Short sales happening more than sales of bank-owned homes

Sales of homes facing foreclosure are increasing and exceeding sales of bank-owned homes. This may be a result of the efforts made by lenders to avoid foreclosures on properties where mortgage are due and owing. In fact, sales of pending foreclosure homes increased 22% since the year earlier.

A short sale is when the lender agrees to accept less than what the homeowner owes on their property by selling the property for a third party. 65% of the increase in sales of pending foreclosure homes resulted in short sales. Banks are more willing to agree to short sales as an alternative to foreclosure than they were in the past.
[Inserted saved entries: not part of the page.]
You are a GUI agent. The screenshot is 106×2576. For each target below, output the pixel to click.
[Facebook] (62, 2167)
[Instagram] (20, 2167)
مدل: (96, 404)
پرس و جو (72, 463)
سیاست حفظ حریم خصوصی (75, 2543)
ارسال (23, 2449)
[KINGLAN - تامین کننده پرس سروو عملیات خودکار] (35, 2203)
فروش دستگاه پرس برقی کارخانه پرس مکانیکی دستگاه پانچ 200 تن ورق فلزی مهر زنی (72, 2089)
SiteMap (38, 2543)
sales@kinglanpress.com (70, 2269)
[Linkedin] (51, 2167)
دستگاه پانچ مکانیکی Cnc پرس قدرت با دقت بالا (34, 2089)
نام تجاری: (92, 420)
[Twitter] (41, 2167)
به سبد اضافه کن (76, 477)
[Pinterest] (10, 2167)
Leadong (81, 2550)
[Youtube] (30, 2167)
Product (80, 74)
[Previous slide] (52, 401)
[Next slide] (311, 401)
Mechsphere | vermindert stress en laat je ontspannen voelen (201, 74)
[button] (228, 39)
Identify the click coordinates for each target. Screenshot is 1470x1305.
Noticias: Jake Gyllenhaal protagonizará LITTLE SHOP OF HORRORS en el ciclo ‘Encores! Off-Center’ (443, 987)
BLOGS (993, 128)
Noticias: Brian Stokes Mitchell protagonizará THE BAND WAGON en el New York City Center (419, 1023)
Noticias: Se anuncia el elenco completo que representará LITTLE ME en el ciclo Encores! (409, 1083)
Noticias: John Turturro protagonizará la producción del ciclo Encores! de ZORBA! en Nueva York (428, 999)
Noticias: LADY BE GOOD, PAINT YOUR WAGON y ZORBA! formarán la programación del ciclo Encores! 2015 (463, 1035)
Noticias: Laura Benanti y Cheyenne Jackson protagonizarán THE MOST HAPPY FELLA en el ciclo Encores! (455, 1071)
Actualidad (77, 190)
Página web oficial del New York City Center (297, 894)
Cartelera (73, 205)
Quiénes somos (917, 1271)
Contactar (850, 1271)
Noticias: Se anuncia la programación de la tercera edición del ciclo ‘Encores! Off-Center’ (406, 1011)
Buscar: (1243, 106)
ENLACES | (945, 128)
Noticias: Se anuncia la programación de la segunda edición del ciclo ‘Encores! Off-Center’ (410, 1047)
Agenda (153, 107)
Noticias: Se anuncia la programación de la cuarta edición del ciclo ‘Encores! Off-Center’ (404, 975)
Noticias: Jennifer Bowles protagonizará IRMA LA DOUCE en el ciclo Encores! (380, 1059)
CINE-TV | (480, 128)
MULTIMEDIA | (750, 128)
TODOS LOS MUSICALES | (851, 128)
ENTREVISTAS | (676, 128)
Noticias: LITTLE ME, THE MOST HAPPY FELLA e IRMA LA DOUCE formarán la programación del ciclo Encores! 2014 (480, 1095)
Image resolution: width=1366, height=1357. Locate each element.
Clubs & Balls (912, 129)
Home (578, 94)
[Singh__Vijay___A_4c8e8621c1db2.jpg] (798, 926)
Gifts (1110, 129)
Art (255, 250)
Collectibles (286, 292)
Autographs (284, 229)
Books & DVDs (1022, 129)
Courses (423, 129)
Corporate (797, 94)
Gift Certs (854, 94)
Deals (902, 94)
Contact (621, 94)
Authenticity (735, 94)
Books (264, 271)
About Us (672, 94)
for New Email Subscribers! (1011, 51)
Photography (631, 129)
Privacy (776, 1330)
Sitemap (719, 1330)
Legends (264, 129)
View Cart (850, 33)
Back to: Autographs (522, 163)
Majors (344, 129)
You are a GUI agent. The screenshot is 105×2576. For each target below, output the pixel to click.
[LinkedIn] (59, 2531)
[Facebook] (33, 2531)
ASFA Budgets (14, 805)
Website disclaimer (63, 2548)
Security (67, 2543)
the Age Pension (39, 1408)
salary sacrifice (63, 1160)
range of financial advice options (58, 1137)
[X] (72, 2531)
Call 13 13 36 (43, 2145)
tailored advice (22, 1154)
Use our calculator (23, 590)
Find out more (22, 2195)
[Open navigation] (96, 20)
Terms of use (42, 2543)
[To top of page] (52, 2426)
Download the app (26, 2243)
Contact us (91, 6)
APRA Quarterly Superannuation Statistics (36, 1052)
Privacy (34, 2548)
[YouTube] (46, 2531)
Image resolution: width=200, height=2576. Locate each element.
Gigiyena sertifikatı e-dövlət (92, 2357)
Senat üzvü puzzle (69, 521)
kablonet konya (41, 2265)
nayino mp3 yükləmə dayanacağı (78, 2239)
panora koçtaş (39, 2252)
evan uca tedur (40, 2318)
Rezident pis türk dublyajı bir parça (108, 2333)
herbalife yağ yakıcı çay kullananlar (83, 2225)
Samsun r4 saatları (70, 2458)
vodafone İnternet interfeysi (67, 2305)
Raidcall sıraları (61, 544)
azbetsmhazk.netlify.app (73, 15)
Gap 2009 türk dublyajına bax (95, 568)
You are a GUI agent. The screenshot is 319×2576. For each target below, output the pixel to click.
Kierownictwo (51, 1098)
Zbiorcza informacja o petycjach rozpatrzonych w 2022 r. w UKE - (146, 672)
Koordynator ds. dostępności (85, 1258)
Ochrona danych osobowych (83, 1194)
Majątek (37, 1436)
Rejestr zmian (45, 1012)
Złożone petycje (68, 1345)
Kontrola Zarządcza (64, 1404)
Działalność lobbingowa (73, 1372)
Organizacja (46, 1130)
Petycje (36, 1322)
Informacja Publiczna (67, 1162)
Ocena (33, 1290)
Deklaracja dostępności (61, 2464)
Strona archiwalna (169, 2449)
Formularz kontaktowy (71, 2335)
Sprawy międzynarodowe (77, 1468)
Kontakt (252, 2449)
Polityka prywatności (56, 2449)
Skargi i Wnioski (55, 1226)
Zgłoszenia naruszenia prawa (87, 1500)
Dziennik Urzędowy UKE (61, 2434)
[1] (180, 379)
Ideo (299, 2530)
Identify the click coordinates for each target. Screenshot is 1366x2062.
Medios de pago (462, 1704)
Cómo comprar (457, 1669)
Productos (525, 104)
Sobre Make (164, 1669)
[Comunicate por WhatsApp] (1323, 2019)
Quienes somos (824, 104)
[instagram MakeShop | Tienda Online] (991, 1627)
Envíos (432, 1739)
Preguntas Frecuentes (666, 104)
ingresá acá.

Foreclosures can often result in bigger losses for the lender and takes the lender through a time-consuming and costly process. Lenders are coming to the realization that they lose less by approving a short sale than by dealing with a foreclosure.

Lenders are eager to fast track the foreclosure process. As a result, allegations were made that lenders are processing foreclosures without the required verifying documents, especially in states where the courts must sign off on foreclosures. Five of the biggest U.S. banks agreed to settle the claims as part of a deal with federal and state officials for $25 billion dollars! Since this settlement, lenders are more willing to agree to short sales as a way to provide mortgage relief to homeowners. Between March, 2012 and September, 2012, lenders have reportedly provided $26 billion in mortgage loan relief to borrowers, half of which stems from short sales.

Some lenders are even providing incentives to encourage homeowners to pursue short sales. Other lenders are working to speed up processing time from the past years 6 month or more processing time before being finalized. The goal for lenders is to cut the processing time to 60 days or less. Compared to the 6-12 month average prior, this is a vast improvement. Lenders have also begun approving short sales for homeowners who have not yet entered the foreclosure process. All of this increase in short sales has begun to outpace the current sales of bank-owned homes. In the third quarter alone, over 4,000 more homes were sold in some stage of the foreclosure process than bank-owned homes.

Regardless, buyers who purchased bank-owned homes or preforeclosure homes got a bigger discount when compared to other types of homes. The average buy of a foreclosure home paid $177,430. Overall, short sales are increasing and the price for the potential buyer is decreasing.